### CONSIGNES DE L'EXERCICE
• 1. Répondez à ces questions à l'aide de l'article sur les affiches contre le pape :
(a) Combien d'affiches ont été collées dans le centre-ville de Rome ?
(b) Qui François a-t-il nommé délégué spécial du Saint-Siège auprès de l'Ordre de Malte le 4 février ?
(c) Qu'est-ce que des cardinaux ont reçu par courriel début février 2017 ?
• 2. Recopiez sans rien changer le passage de l'article sur les affiches contre le pape qui commence par « Au moment où » et continue jusqu'à « de ce faux. ».

### TEXTE AFFICHÉ

16 février 2017

[DICI] Des affiches contre le pape, un faux numéro de L’Osservatore Romano… Qui sont ceux qui critiquent François ?

SOURCE - DICI - 16 février 2017

Dans la nuit du 3 au 4 février 2017, environ 200 affiches non signées ont été placardées dans le centre-ville de Rome. On y voit le pape, mine renfrognée, au-dessus d’un texte qui l’interpelle en ces termes : « Tu as placé sous tutelle des Congrégations, tu as écarté des prêtres, tu as décapité l’Ordre de Malte et les Franciscains de l’Immaculée, tu as ignoré les cardinaux… Mais où est ta Miséricorde?» La municipalité de Rome a annoncé, le 5 février, avoir retiré les 200 affiches, avec une célérité inhabituelle dans la Ville éternelle. Une enquête a été ouverte pour tenter de retrouver, grâce aux caméras de surveillance, les auteurs du délit.
    
Sur ces affiches, la référence à l’Ordre de Malte renvoie à la récente éviction du Grand maître, Fra’ Matthew Festing qui a été conduit à « présenter sa démission » le 24 janvier, démission acceptée le lendemain par le pape, pour le « bien de l’Ordre et de l’Eglise ». Depuis deux mois les relations entre l’Ordre et le Saint-Siège sont tendues : le 6 décembre dernier, le Grand maître avait exigé la démission du Grand chancelier Albrecht von Boeselager. Les raisons exactes de la mise à l’écart de ce dernier restent pour l’heure floues. Toujours est-il que, le 4 février, François a nommé Mgr Giovanni Angelo Becciu, actuel substitut pour les affaires générales de la Secrétairerie d’Etat, comme délégué spécial du Saint-Siège auprès de l’Ordre de Malte. Jusqu’au terme de son mandat, c’est-à-dire jusqu’à la conclusion du prochain Chapitre extraordinaire qui élira un nouveau Grand maître, Mgr Becciu sera le « porte-parole exclusif » du pape pour tout ce qui concerne les relations entre le Siège apostolique et l’Ordre. Le pape François lui délègue tous les pouvoirs nécessaires pour décider des questions éventuelles qui devraient surgir concernant la mise en œuvre de son mandat. Le pape a ainsi retiré toute compétence au cardinal Raymond Burke, représentant du pape auprès de l’Ordre et normalement en charge des relations entre le souverain pontife et les chevaliers de Malte. 
    
Au moment où les affiches étaient placardées, début février 2017, des cardinaux ont reçu par courriel un faux numéro du quotidien du Vatican L’Osservatore Romano. Selon la presse italienne, le Vatican a ouvert une enquête pour découvrir les auteurs de ce faux.

### INFORMATIONS AFFICHÉES
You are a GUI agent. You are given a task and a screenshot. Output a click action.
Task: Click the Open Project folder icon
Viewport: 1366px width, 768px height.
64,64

### RÉPONSES ATTENDUES
• 1.
(a) Environ 200 affiches.
(b) Mgr Giovanni Angelo Becciu.
(c) Un faux numéro du quotidien du Vatican L'Osservatore Romano.

• 2.
Au moment où les affiches étaient placardées, début février 2017, des cardinaux ont reçu par courriel un faux numéro du quotidien du Vatican L’Osservatore Romano. Selon la presse italienne, le Vatican a ouvert une enquête pour découvrir les auteurs de ce faux.